— WORK TO BE COMPLETED —
Convert the lines below into a JSON list of strings, one string per line, omitting blank lines and leaving the pictures out.
==============================
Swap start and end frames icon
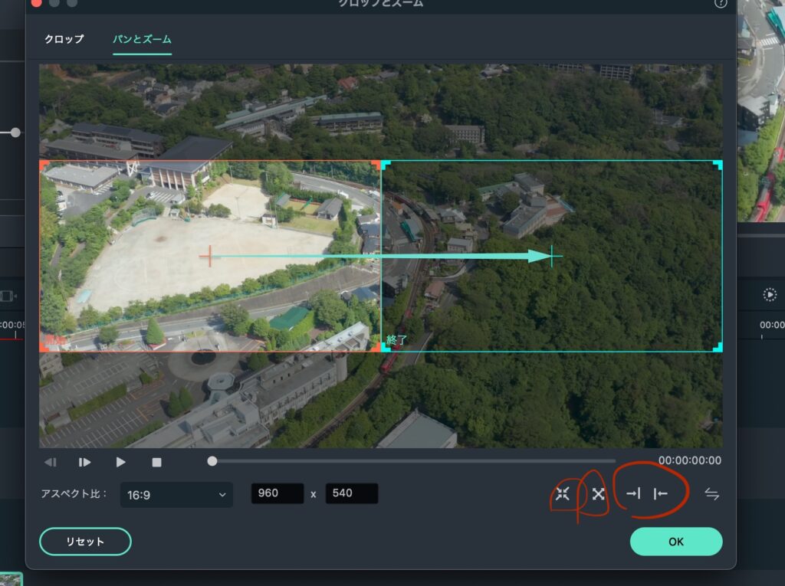 [712, 494]
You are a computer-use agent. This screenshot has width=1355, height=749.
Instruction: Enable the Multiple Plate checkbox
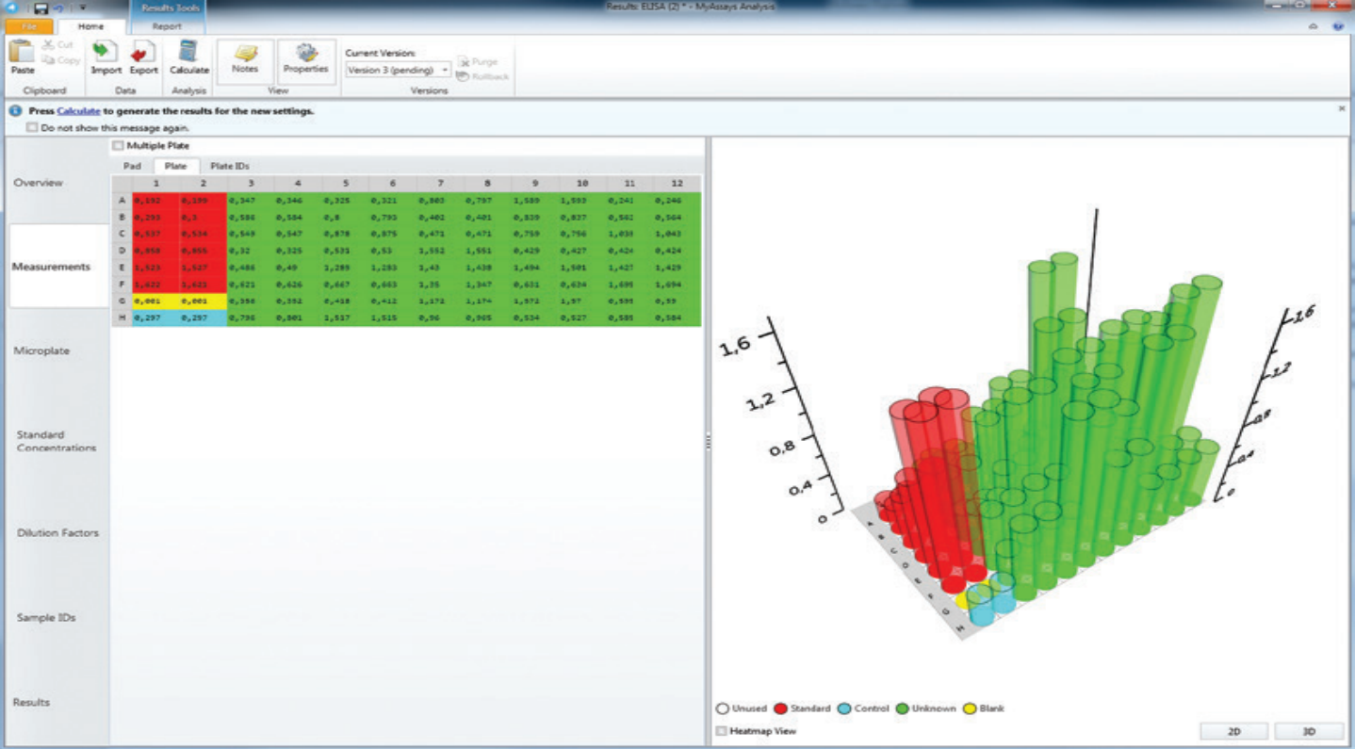[118, 146]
==============================
— COMPLETED EXERCISE —
[
  "Swap start and end frames icon",
  " [712, 494]",
  "You are a computer-use agent. This screenshot has width=1355, height=749.",
  "Instruction: Enable the Multiple Plate checkbox",
  "[118, 146]"
]